Lines of data:
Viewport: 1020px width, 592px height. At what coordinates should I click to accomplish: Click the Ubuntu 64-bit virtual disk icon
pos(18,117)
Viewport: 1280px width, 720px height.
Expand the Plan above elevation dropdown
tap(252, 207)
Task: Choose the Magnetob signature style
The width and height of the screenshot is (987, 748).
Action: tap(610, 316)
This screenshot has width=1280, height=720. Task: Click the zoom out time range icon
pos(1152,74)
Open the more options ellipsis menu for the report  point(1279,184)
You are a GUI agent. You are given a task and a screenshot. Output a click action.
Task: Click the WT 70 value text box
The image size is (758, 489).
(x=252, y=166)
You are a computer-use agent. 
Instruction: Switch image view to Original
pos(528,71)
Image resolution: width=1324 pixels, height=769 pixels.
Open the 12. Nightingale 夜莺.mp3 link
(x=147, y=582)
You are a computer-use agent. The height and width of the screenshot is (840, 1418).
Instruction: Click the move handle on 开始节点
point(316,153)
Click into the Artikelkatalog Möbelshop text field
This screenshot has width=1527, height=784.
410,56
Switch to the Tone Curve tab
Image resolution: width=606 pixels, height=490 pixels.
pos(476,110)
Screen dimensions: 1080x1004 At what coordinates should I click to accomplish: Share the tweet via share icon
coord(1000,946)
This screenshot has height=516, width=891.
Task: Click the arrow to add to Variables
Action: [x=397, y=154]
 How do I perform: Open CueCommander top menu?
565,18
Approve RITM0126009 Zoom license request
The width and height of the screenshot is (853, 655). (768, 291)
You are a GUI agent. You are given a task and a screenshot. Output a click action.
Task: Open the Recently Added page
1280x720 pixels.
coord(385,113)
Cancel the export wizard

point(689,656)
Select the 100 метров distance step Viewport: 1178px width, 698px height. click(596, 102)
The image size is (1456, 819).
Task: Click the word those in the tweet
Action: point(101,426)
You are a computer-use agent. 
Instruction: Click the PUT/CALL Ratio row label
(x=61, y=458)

#### [PROBLEM TO WORK ON]
Copy the lines above word for word, starting at the line containing "You are a computer-use agent. The" and continuing through the last line.

#### [TASK RESPONSE]
You are a computer-use agent. The height and width of the screenshot is (840, 1418).
Instruction: Click the move handle on 开始节点
point(316,153)
Click into the Artikelkatalog Möbelshop text field
This screenshot has width=1527, height=784.
410,56
Switch to the Tone Curve tab
Image resolution: width=606 pixels, height=490 pixels.
pos(476,110)
Screen dimensions: 1080x1004 At what coordinates should I click to accomplish: Share the tweet via share icon
coord(1000,946)
This screenshot has height=516, width=891.
Task: Click the arrow to add to Variables
Action: [x=397, y=154]
 How do I perform: Open CueCommander top menu?
565,18
Approve RITM0126009 Zoom license request
The width and height of the screenshot is (853, 655). (768, 291)
You are a GUI agent. You are given a task and a screenshot. Output a click action.
Task: Open the Recently Added page
1280x720 pixels.
coord(385,113)
Cancel the export wizard

point(689,656)
Select the 100 метров distance step Viewport: 1178px width, 698px height. click(596, 102)
The image size is (1456, 819).
Task: Click the word those in the tweet
Action: point(101,426)
You are a computer-use agent. 
Instruction: Click the PUT/CALL Ratio row label
(x=61, y=458)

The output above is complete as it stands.